Task to carry out =
Copy exactly the lines of the material below that fall between the line with "This screenshot has width=805, height=598." and the line with "Given: Click the 거래 일시 date 23/11/08 10:10", both of those lines included; pictures stay out.

Data for this exercise =
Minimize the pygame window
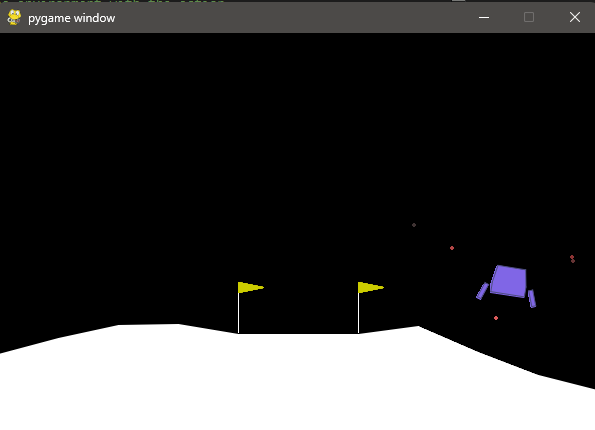The image size is (595, 430). coord(484,17)
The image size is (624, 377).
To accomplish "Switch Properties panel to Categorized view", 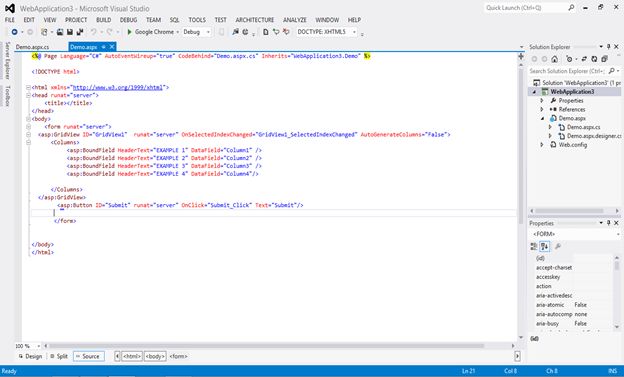I will (x=534, y=246).
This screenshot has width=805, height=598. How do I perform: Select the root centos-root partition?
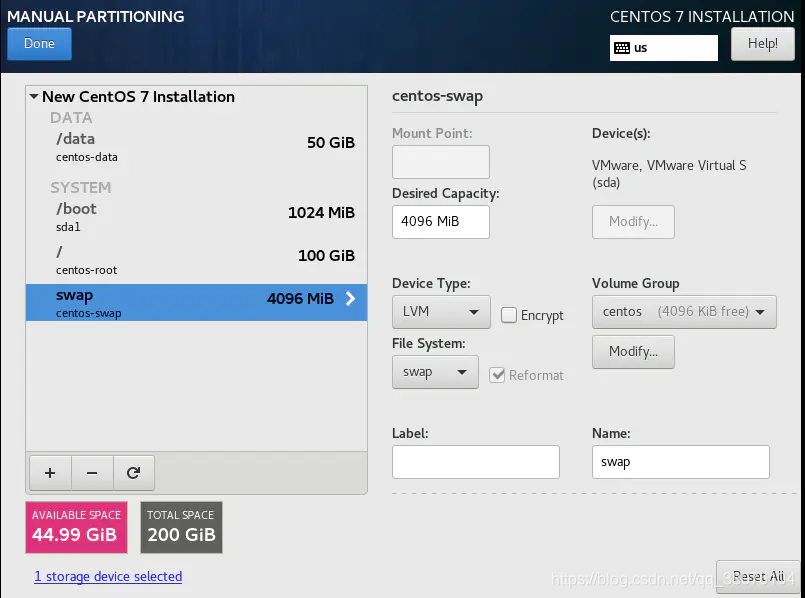click(x=197, y=260)
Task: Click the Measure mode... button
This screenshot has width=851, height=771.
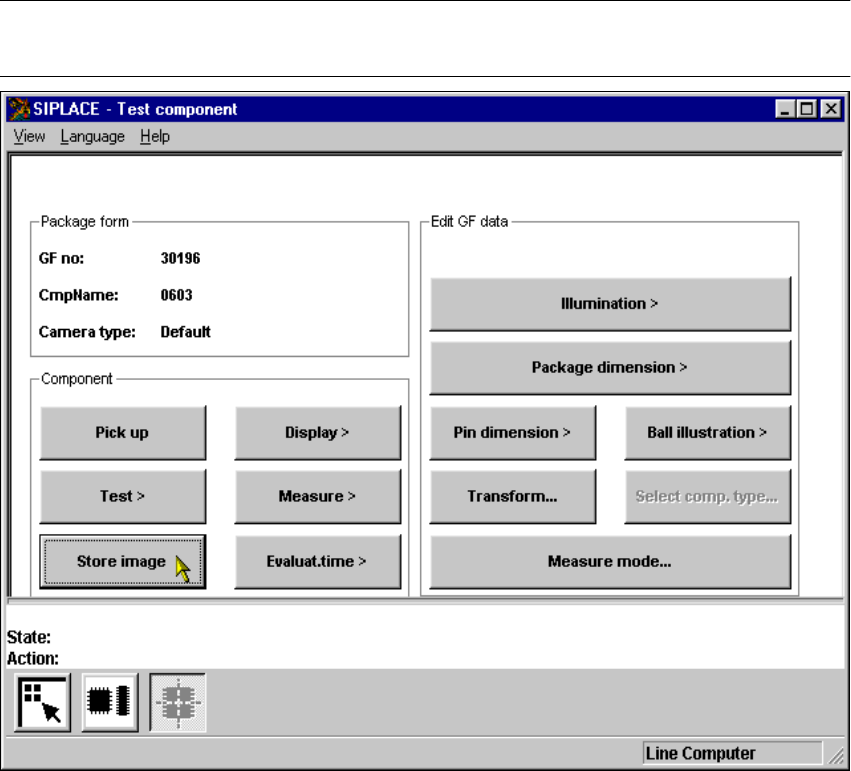Action: pyautogui.click(x=609, y=562)
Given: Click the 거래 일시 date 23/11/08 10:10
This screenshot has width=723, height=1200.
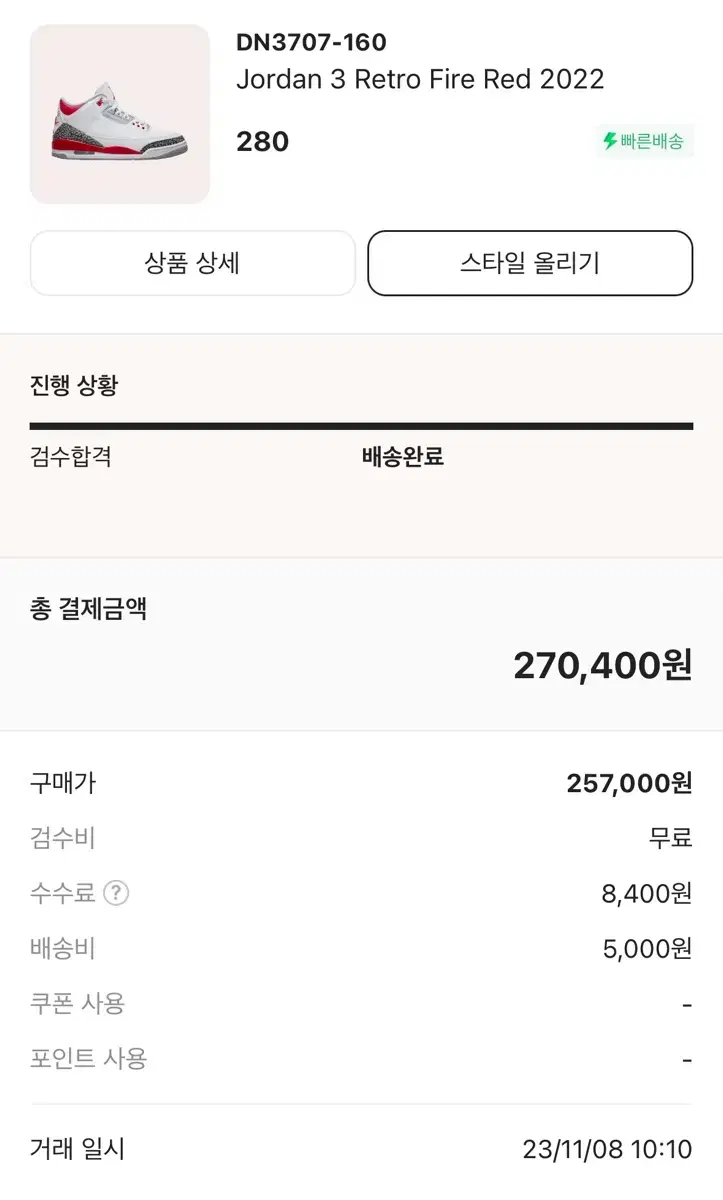Looking at the screenshot, I should click(607, 1150).
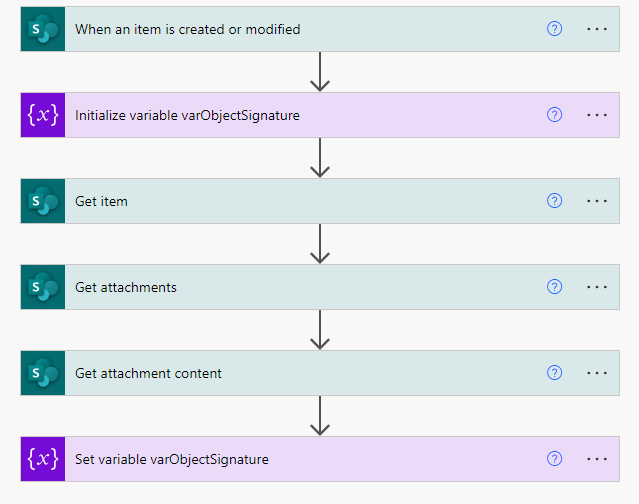Screen dimensions: 639x504
Task: Open help for trigger step
Action: point(554,29)
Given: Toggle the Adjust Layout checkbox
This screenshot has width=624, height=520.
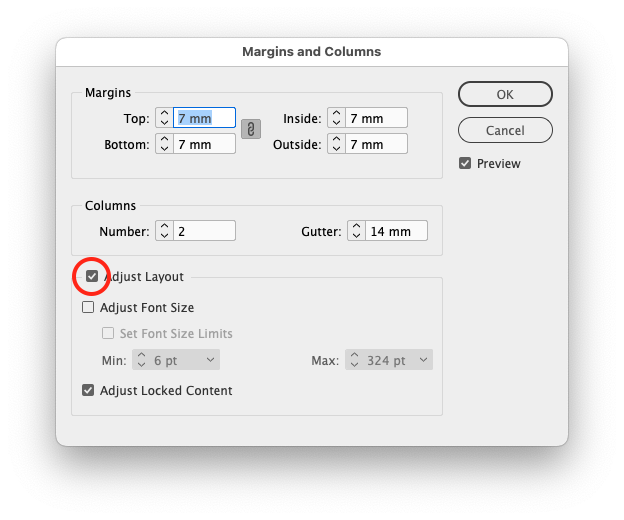Looking at the screenshot, I should [x=92, y=276].
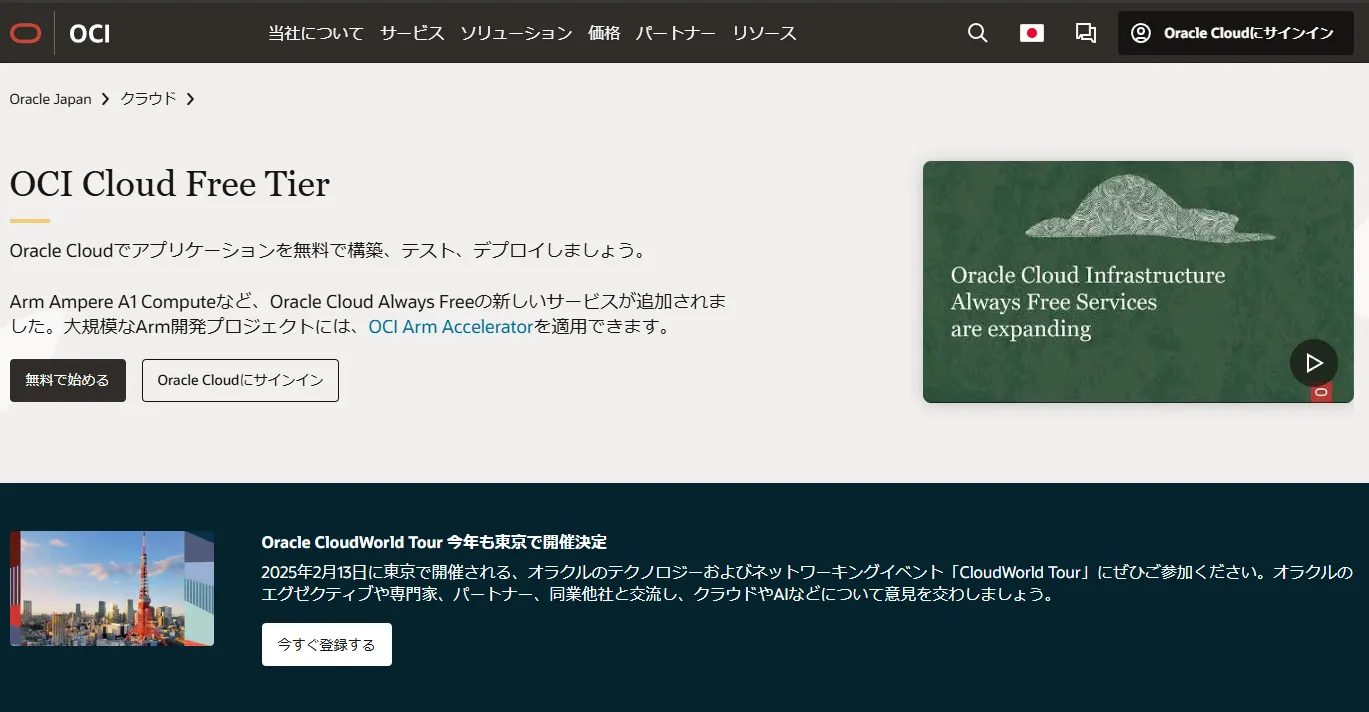Click the OCI text in header
Image resolution: width=1369 pixels, height=712 pixels.
[90, 34]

Output below =
This screenshot has width=805, height=598. How do I perform: Select the root centos-root partition?
click(x=197, y=260)
Task: Click the Measure mode... button
This screenshot has width=851, height=771.
Action: pyautogui.click(x=609, y=562)
Given: Click the 거래 일시 date 23/11/08 10:10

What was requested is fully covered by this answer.